= GIVEN INFORMATION =

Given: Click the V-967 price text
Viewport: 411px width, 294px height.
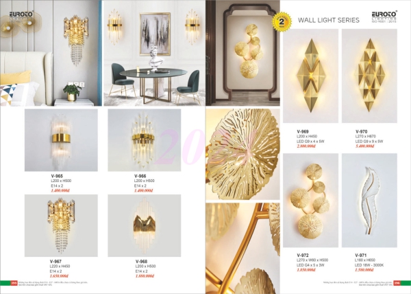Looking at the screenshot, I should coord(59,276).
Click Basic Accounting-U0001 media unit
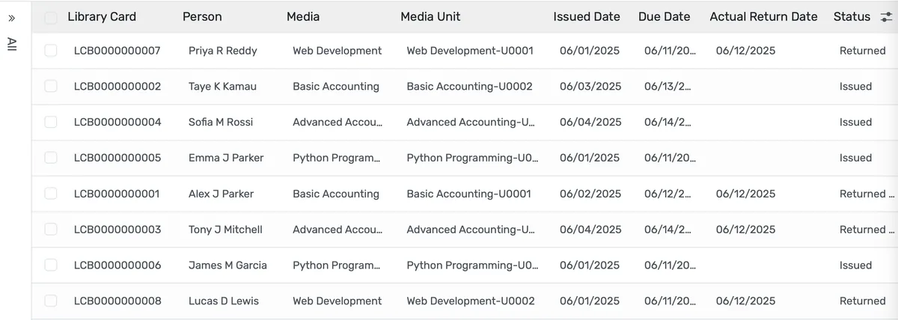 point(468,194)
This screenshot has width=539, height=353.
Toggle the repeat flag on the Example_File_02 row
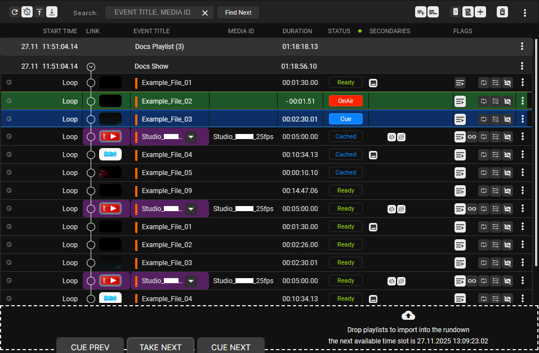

---

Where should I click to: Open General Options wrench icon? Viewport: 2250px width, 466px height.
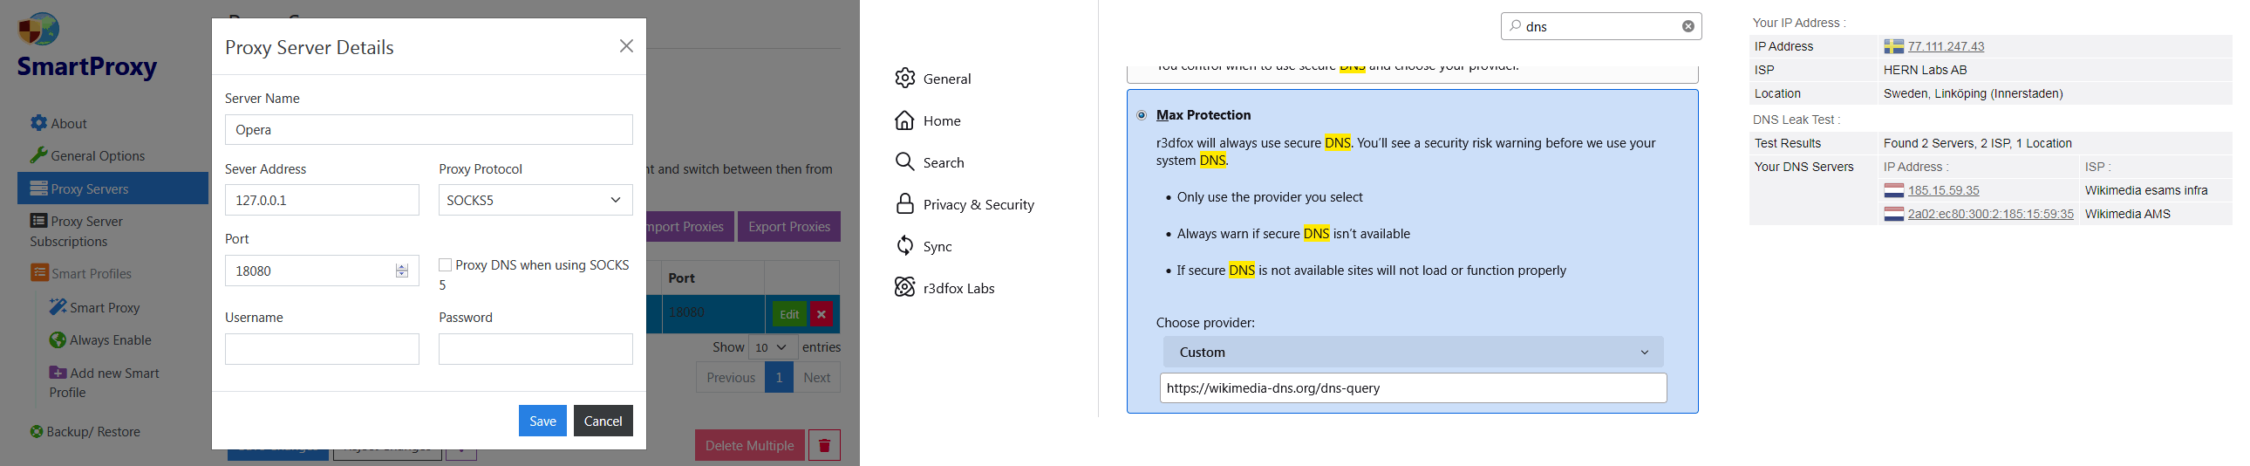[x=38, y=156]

= REQUIRED WORK =
Copy the lines of the data above exactly as written, beginning with the line containing "This screenshot has width=539, height=353." and ending with the line containing "Toggle the repeat", and leave out all other lines.

= WRITTEN ANSWER =
This screenshot has width=539, height=353.
Toggle the repeat flag on the Example_File_02 row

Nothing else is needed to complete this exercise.